I'm having the same problem. How did you fix it?

bbeyrie commented 1 year ago

Well Tiktok maybe softbanned your IP (so try a proxy) or check this https://github.com/Russell-Newton/TikTokPy/issues/33#issuecomment-1448708382 (VM/Container/Server part) The scrolling is working again on local, but I used temporarily https://github.com/seleniumbase/SeleniumBase to scroll and retrieve all videos in a challenge/hashtag

JeanBG commented 1 year ago

Thank you!

RenHong-HC commented 1 year ago

@bbeyrie Hello, may I ask if you have solved the problem that you can't get more data?

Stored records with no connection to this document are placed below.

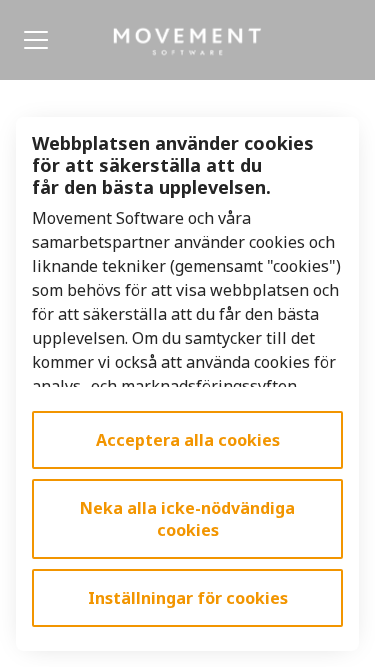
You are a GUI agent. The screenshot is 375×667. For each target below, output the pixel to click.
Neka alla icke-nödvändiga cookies (187, 519)
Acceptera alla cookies (188, 440)
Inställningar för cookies (188, 598)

bbeyrie commented 1 year ago

@RenHong-HC Sadly not, the scrolling in Azure doesn't work for me, I did a screen capture to see what happen but can't manage to solve it (seems components are not loading) .... dat

On local behind proxy tho I use SeleniumBase with the integrated Chrome Devtool Protocol, but it's a DIY thing:

from seleniumbase import Driver
driver = Driver(uc=True, headless=False, uc_cdp_events=True)
events, contents = [], []
driver.add_cdp_listener("Network.requestWillBeSentExtraInfo", lambda data: events.append(data)
                            if "api/challenge/item_list/" in data.get('params',{}).get('headers',{}).get(':path','') else None)
driver.get(f"https://www.tiktok.com/tag/{challenge}")
while True:
  ###CODE TO SCROLL DOWN
  for x in events:
      contents = contents + [json.loads(driver.execute_cdp_cmd('Network.getResponseBody',
          {
              "requestId": f"{x.get('params',{}).get('requestId')}",
          }).get('body',{}))]
      events.remove(x)    
  ###if bottom:
    ###break